# [POLL] What country do you live in?



## AquaClaraCanines (Mar 5, 2006)

there's no poll attached, but USA


----------



## GoldenShamus (Feb 26, 2007)

United States, Connecticut to be exact.


----------



## Carsonsdaddy (Nov 1, 2006)

well.... The USA, but I'm half Canadian, and my there's a family castle in The Netherlands.... so it's like I'm royalty....


----------



## Joe (Apr 9, 2005)

Poll is now attached.
Joe

BTW. My country of origin is Slovakia (Now Europian Union), but since 1997 I live in Canada. So I voted for Canada.


----------



## Dog (Sep 26, 2006)

Born in Mauritius, 
Educated in France (Primary school onwards + worked there for 2 years)
Moved to UK in 1988 (been working even since...)

Sorry Joe you tell me who I am?
But out of the three languages I still prefer the Mauritian patois!!!! Is that clue?

I should add my husband's dad is from Canada and we still have family there..
My cousins live in Corsica, France and Switzerland.


----------



## AquaClaraCanines (Mar 5, 2006)

Clearwater/Dunedin, Florida!

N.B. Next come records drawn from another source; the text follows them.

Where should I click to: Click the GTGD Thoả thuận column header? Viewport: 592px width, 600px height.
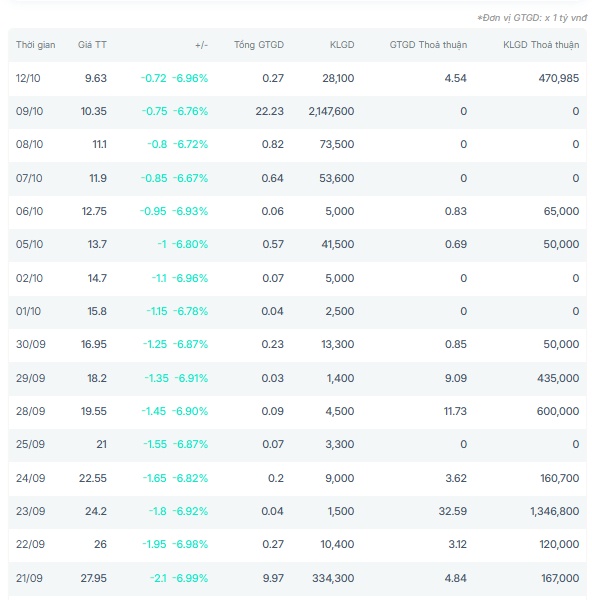[x=428, y=45]
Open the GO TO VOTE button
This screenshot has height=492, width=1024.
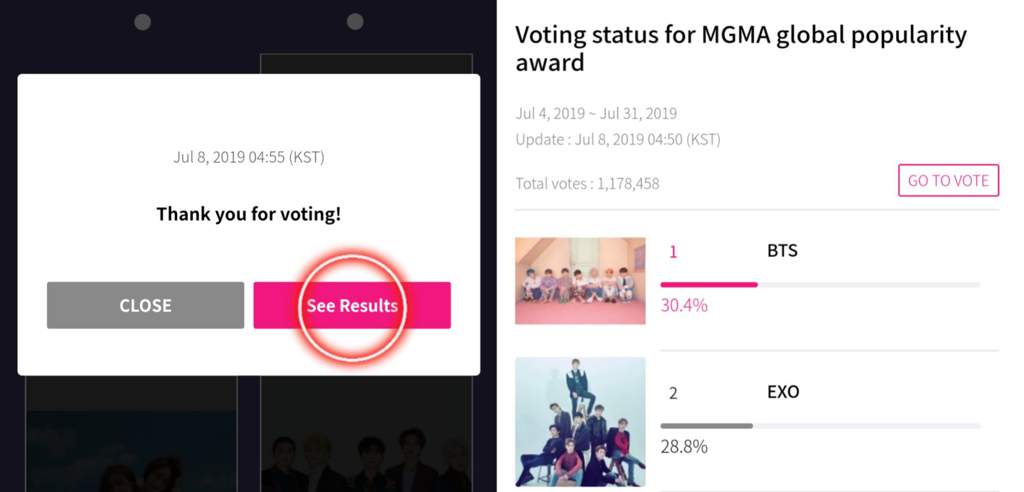coord(948,180)
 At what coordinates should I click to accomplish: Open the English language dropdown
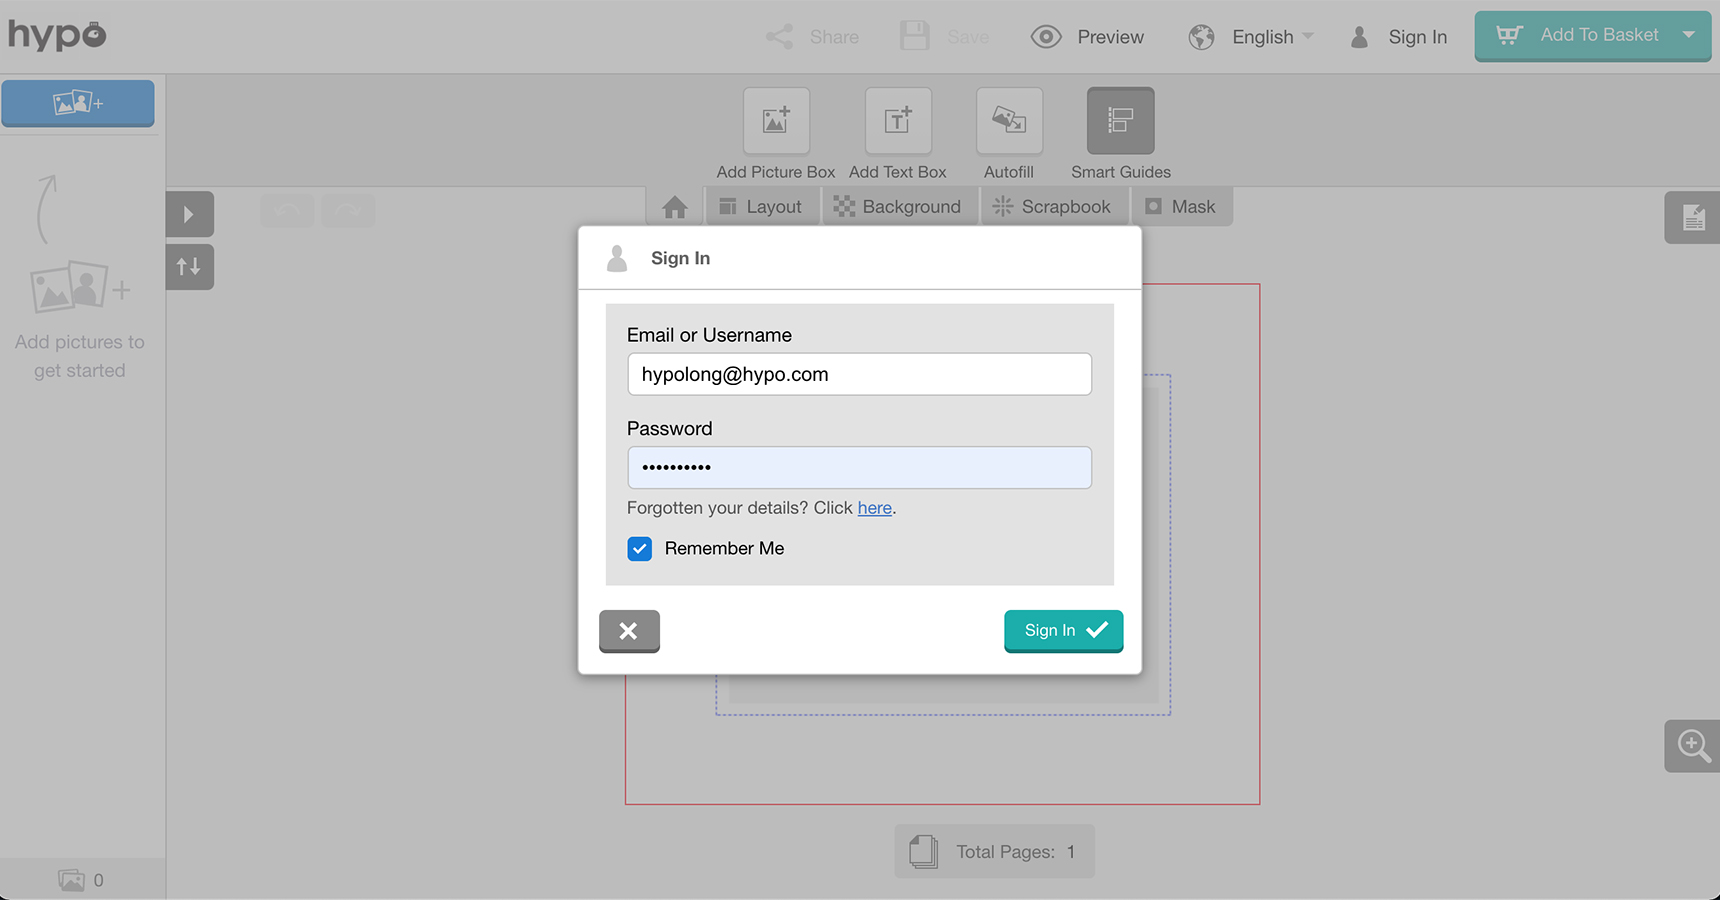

We love the beaches here! I won't stay forever, but it's my home town and it's beautiful  and we've had a lovely winter of blue skies and nice temps. It's hot now though. I have my A/C on today... 

My whole family is from Asheville, NC so that's where we're headed one day... and my fantasy is to live in Lincoln, Montana.


----------



## AquaClaraCanines (Mar 5, 2006)

WOW I googled Mauritius and it's stunning!


----------



## Joe (Apr 9, 2005)

Shirley said:


> Born in Mauritius,
> Educated in France (Primary school onwards + worked there for 2 years)
> Moved to UK in 1988 (been working even since...)
> Sorry Joe you tell me who I am?...


Well, hard to say, haha... but since UK is the third most populous state in the European Union, I would go with EU


----------



## Joe (Apr 9, 2005)

AquaClaraCanines said:


> WOW I googled Mauritius and it's stunning!

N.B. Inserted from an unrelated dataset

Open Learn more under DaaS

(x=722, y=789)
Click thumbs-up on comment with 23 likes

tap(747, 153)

Me too, it came up with this picture:









Shirley, are you kidding me? Why would you move to UK?


----------



## RickGibbs (Dec 16, 2005)

Carsonsdaddy said:


> so it's like I'm royalty....
> 
> :heartbeat :heartbeat :heartbeat Rick


Yeah....a royal pain.....


----------



## Dog (Sep 26, 2006)

AquaClaraCanines said:


> WOW I googled Mauritius and it's stunning!

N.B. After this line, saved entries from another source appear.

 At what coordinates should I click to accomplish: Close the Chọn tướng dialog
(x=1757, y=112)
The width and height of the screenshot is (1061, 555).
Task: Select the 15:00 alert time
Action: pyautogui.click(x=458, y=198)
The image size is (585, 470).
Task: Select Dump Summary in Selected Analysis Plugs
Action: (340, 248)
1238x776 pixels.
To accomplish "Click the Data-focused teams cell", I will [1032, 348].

I know but I have never been back since I left when I was 6 years old.
My Mum is going back in April 07 for the first time (and she left us there in 1974!)
French and English people call it PARADISE...


----------



## Carsonsdaddy (Nov 1, 2006)

RickGibbs said:


> Yeah....a royal pain.....


well....i try.  I like to think I make this place _interesting_.


----------



## Dog (Sep 26, 2006)

Joe said:


> Well, hard to say, haha... but since UK is the third most populous state in the European Union, I would go with EU


Sorry but I went for the last option, other & multiple countries...


----------



## ontariogolden (Oct 24, 2006)

AquaClaraCanines said:


> I have my A/C on today...


   That is not fair lol

I'm a warm climate guy. I think I need to move.


----------



## AquaClaraCanines (Mar 5, 2006)

God I HATE this **** heat LOL... I have been cussing all day about the weather and my electric bill


----------



## mojosmum (May 20, 2005)

Marmora, Ontario, Canada -


----------



## Kirby'sMom (Feb 26, 2007)

AquaClaraCanines said:


> God I HATE this **** heat LOL... I have been cussing all day about the weather and my electric bill


Come visit me, we're suppose to get another snowstorm tomorrow and Thursday!! We got 11" from the one last Sunday. Ugh!! I'd love to put my air on! I know what you mean about the electric bill! My gas bill, for the heat, was awful last month.


----------



## Kirby'sMom (Feb 26, 2007)

Oooops, guess I should have said how I voted. We live in the USA and we're in Wisconsin. Lived here all of our lives, but, have traveled a lot. Love to travel! Been to many parts of the USA, Italy, Paris, - working on going to Scotland next fall, hopefully! :crossfing


----------



## Ninde'Gold (Oct 21, 2006)

Peterborough, Ontario, Canada!


----------



## Katiesmommy (Sep 10, 2006)

Sarnia, Ontario, Canada


----------



## Oaklys Dad (Dec 28, 2005)

Calais Maine USA...All the way up the Maine coast bordering on Canada:wave:


----------



## vrocco1 (Feb 25, 2006)

Now is a good time to put your marker on the map. Click *GRF Map* on the main menu!


----------



## wilki5 (Feb 25, 2007)

Norfolk, UK. Not many of us from the UK!:


----------



## tashi (Feb 26, 2007)

Some of the UK members have yet to put their names in the poll, and I know there are more of us out there - have you put your marker on the map????


----------



## KerryandMolly'smum (Jan 17, 2007)

Another UK member :wavey: 

I'm from Kent and always lived in either Kent or South East London


----------



## wilki5 (Feb 25, 2007)

tashi said:


> Some of the UK members have yet to put their names in the poll, and I know there are more of us out there - have you put your marker on the map????


Yes, I have now.....


----------



## Boofy Bonbon (Feb 25, 2007)

Also from the UK :wave: but not yet marked on the map.


----------



## KerryandMolly'smum (Jan 17, 2007)

wilki5 said:


> Yes, I have now.....



Me too :curtain: have now added myself


----------



## GoldenJoyx'stwo (Feb 25, 2007)

USA ~ Hamden, CT. Blessed to work with people from all over the world!:wave:


----------



## RickGibbs (Dec 16, 2005)

I love seeing all those pins on the map.....


----------



## Carsonsdaddy (Nov 1, 2006)

WOO HOO!!!! USA is winning by a landslide!!


----------



## RickGibbs (Dec 16, 2005)

Carsonsdaddy said:


> WOO HOO!!!! USA is winning by a landslide!!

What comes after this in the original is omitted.